If $E$ is a locally trivial $\mathcal{O}_S$-module of rank $d+1$ you may construct the projective space bundle $\pi: \mathbb{P}(E^*)\rightarrow S$. There is the "tautological sequence"
T1. $\pi^*E^* \rightarrow \mathcal{O}(1) \rightarrow 0$.
If $S=k$ is a field it follows $E=V$ is a vector space of dimension $d+1$. If you dualize T1 you get an injection
T2. $\mathcal{O}(-1) \subseteq \pi^*E$
Given a $k$-rational point $x:Spec(k) \rightarrow \mathbb{P}(V^*)$
you get a line
T3. $\mathcal{O}(-1)(x) \subseteq V$ and this is a one to one correspondence.
This reflects that projective space is a parameter space: It parametrizes lines in $V$.
https://en.wikipedia.org/wiki/Moduli_space
There is the "Yoneda lemma":
https://en.wikipedia.org/wiki/Yoneda_lemma
Best Answer
The notion of a $K$-rational point depends very much on the field $K$. For example, consider the algebraic variety given as the zero set of the polynomial $x^2+y^2+1\in \mathbb{C}[x,y]$. Note that this variety has no $\mathbb{R}$-rational points.
Exercise 1: Prove that if we consider the algebraic variety given as the zero set of the polynomial $x^2+y^2-1\in \mathbb{R}[x,y]$, then this variety has infinitely many $\mathbb{Q}$-rational points.
In light of Exercise 1, note that the set of $\mathbb{Q}$-rational points of this variety is a proper subset of the set of $\mathbb{R}$-rational points of this variety.
In general, if $X$ is a scheme over a field $K$, then we can speak of the set of all $K$-rational points of $X$. Note that the $K$-rational points of $X$ are precisely those points of $X$ at which the residue field of the local ring at that point is isomorphic to $K$.
Definition: Let $\pi:X\to S$ be an $S$-scheme.
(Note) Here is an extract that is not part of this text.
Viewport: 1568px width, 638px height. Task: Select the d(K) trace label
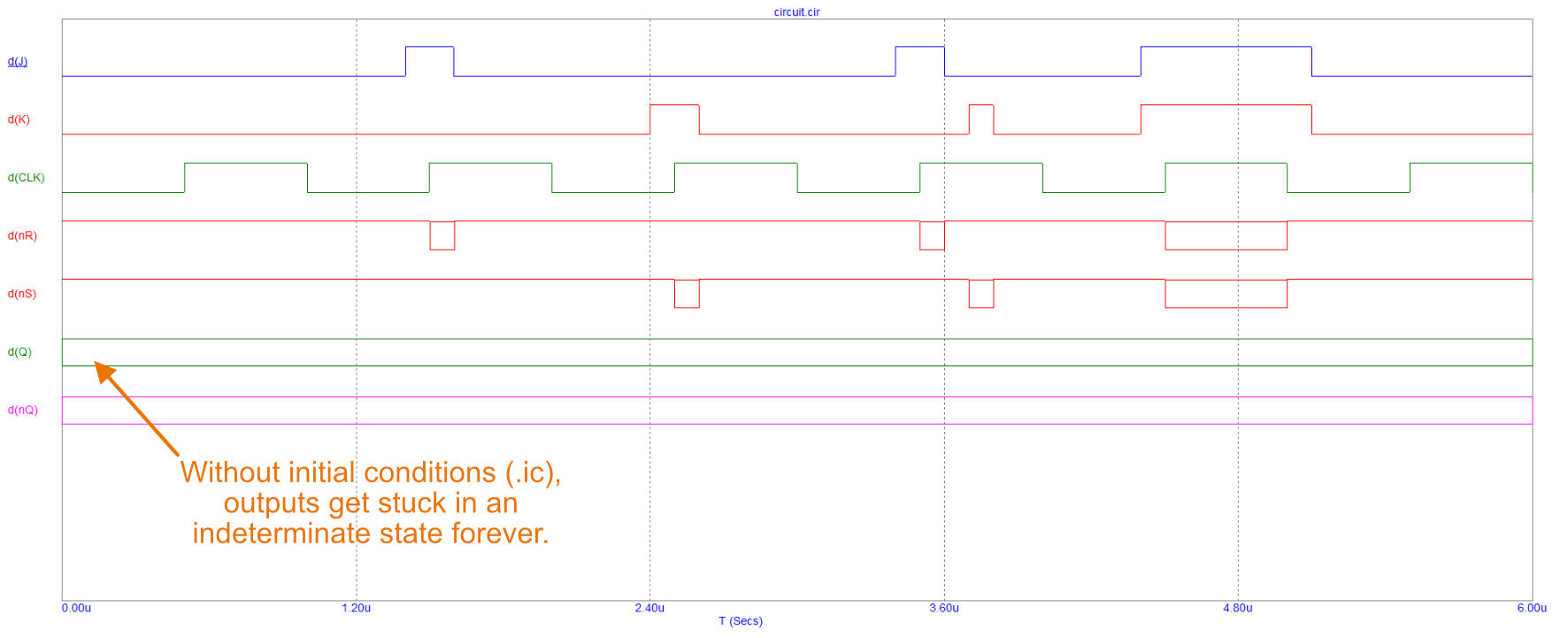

A $\textit{section}$ of $X$ is a morphism of $S$-schemes $\sigma:S\to X$. This amounts to saying that $\pi\circ\sigma=\text{Id}_S$. The set of sections of $X$ is denoted by $X(S)$ (and also by $X(A)$ if $S=\text{Spec}(A))$).
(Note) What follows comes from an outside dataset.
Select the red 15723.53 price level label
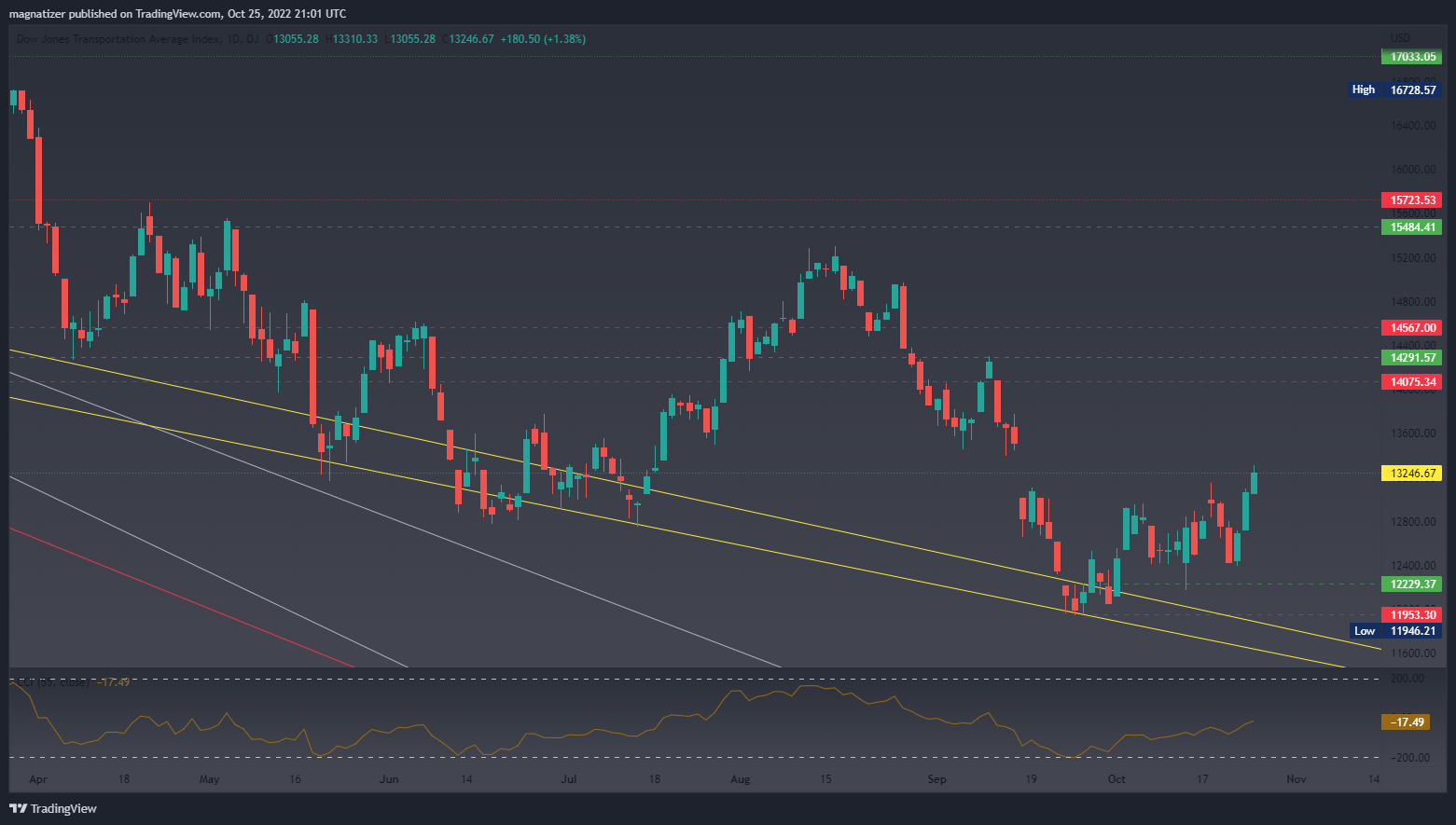Screen dimensions: 1456x825 coord(1410,200)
Exercise 2: Prove that if $X$ is a scheme over a field $K$, then we can identify $X(K)$ with the set of all $K$-rational points of the scheme $X$.
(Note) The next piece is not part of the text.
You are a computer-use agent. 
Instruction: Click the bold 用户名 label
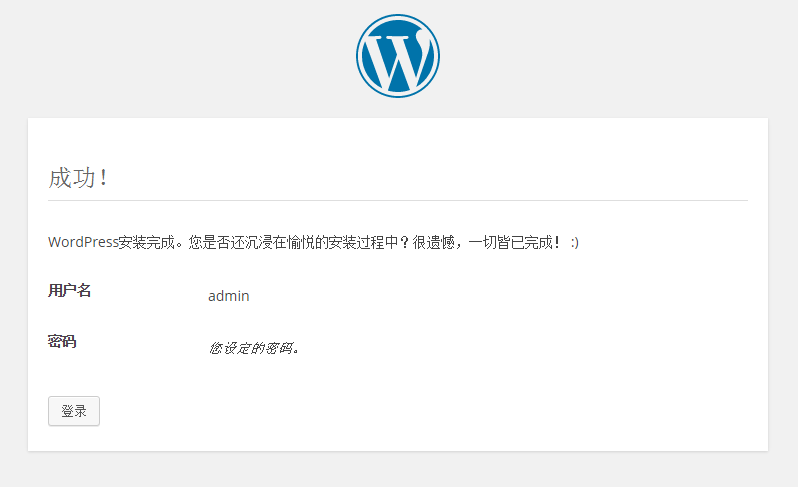coord(70,290)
Let $K$ be a field and let $X=\text{Spec }K[T_1,\dots,T_n]/I$ be an affine scheme over $K$. Let $Z$ be the zero set of some polynomial $P\in I$. It is natural to ask whether our notion of a "$K$-rational point of $X$" in the scheme-theoretic sense agrees with our naive notion of a $K$-rational point of the algebraic set defined by $P$.
Exercise 3: Prove that we have a canonical bijection $Z\to X(K)$ where $X(K)$ denotes the set of all $K$-rational points of the scheme $X$.